*Assignment*. Set down, exactly as written, every line from the one containing "Given: Open the" through the end of the listing.

*Material provided*.
Segment Open
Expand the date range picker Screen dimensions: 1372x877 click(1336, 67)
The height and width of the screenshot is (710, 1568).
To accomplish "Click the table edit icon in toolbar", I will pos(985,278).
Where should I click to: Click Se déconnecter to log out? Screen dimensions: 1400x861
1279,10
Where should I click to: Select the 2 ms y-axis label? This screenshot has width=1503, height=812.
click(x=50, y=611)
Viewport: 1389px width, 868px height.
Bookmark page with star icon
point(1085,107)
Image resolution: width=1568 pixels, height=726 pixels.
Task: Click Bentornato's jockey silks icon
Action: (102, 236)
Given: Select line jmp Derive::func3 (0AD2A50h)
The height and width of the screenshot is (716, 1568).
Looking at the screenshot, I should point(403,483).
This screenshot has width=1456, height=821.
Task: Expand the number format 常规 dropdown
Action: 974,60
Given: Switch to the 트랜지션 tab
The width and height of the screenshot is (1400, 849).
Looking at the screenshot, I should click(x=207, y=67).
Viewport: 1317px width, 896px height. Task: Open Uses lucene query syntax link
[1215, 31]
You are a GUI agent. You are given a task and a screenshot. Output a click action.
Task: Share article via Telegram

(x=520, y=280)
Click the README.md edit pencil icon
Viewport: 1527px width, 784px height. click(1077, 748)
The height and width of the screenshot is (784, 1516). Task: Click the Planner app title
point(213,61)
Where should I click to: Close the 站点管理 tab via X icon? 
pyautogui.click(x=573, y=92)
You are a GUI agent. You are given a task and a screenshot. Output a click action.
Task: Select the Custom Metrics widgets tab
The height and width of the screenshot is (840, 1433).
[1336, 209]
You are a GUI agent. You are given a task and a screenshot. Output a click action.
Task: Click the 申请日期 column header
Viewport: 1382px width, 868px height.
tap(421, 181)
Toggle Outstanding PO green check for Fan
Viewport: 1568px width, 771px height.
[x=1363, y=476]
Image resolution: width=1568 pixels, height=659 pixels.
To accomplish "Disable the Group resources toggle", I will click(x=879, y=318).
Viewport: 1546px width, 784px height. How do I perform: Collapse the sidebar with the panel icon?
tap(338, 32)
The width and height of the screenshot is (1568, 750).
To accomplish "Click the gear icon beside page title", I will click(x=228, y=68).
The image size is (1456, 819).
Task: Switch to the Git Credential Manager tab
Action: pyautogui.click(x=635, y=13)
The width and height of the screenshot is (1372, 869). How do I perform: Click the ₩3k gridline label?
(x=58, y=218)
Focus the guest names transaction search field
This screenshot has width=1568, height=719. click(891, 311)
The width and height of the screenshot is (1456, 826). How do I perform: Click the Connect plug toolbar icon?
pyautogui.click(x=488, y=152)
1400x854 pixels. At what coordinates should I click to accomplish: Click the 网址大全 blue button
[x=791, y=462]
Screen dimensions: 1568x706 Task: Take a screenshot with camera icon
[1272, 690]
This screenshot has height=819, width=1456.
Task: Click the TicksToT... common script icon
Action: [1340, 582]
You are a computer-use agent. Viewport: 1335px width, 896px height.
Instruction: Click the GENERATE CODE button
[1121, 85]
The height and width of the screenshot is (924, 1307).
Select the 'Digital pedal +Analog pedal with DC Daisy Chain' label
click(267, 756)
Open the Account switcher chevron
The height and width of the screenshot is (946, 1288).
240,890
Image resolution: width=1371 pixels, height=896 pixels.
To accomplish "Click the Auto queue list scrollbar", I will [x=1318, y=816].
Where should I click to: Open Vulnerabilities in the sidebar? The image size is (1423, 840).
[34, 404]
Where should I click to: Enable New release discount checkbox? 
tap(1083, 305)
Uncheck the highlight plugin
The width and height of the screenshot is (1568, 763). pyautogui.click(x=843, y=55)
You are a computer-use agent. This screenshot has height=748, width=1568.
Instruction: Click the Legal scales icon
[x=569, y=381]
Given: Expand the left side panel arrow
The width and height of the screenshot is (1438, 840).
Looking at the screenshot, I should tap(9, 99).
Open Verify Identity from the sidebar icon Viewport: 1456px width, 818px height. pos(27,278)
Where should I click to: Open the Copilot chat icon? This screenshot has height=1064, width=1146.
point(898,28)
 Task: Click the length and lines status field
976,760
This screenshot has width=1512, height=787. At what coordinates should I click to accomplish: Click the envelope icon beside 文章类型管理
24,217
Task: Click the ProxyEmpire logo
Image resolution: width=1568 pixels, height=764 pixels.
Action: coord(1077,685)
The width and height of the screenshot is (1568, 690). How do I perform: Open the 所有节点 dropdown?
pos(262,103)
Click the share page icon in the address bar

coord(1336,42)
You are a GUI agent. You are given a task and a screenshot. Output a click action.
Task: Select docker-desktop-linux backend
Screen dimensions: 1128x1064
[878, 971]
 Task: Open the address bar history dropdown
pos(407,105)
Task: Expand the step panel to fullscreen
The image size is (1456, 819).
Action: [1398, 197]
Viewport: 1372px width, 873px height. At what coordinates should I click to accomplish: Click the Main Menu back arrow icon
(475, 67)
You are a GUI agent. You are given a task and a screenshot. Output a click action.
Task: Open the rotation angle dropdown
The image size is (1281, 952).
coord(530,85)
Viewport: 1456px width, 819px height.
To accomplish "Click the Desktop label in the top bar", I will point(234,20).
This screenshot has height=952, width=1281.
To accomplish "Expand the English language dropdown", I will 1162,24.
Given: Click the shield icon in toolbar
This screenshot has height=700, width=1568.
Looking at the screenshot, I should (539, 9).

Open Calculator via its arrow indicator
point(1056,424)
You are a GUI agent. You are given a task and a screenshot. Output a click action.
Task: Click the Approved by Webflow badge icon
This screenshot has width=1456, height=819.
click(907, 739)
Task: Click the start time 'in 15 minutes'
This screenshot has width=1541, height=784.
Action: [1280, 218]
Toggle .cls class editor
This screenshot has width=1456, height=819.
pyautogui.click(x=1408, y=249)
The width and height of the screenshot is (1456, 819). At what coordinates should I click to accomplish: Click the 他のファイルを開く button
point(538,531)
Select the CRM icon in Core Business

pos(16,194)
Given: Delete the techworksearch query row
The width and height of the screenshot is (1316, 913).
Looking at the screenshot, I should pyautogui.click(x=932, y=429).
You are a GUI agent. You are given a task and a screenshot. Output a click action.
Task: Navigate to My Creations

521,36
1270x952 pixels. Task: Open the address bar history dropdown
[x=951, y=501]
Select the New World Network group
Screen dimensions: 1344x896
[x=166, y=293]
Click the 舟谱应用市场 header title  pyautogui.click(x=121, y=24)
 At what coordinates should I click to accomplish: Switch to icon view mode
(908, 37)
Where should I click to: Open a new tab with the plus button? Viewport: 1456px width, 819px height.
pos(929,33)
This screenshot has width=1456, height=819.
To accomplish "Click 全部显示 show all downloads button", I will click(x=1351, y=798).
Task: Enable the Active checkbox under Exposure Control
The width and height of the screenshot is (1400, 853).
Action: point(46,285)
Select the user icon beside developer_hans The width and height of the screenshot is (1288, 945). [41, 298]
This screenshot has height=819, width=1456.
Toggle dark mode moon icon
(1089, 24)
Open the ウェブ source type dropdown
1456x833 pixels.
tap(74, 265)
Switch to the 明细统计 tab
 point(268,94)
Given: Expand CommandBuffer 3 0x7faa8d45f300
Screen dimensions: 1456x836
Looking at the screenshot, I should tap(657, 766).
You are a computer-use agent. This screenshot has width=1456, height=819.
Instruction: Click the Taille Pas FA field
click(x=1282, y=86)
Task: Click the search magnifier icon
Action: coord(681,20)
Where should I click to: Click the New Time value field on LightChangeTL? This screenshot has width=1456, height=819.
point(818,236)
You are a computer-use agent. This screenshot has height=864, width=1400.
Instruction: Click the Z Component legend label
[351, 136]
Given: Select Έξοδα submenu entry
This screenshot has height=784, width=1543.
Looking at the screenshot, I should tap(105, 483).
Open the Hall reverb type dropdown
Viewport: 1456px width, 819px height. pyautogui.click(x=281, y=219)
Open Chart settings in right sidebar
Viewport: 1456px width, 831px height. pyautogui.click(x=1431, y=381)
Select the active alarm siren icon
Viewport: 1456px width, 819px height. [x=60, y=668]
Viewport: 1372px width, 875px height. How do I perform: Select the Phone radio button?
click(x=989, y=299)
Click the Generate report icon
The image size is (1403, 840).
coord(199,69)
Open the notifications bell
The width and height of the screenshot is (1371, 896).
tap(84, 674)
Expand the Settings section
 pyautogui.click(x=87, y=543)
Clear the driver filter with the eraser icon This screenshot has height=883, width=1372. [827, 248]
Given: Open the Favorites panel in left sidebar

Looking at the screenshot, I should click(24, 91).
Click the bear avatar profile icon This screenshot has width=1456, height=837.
Segment Closed
*Solution to this problem*.
Given: Open the Favorites panel in left sidebar

Looking at the screenshot, I should click(24, 91).
Click the bear avatar profile icon This screenshot has width=1456, height=837.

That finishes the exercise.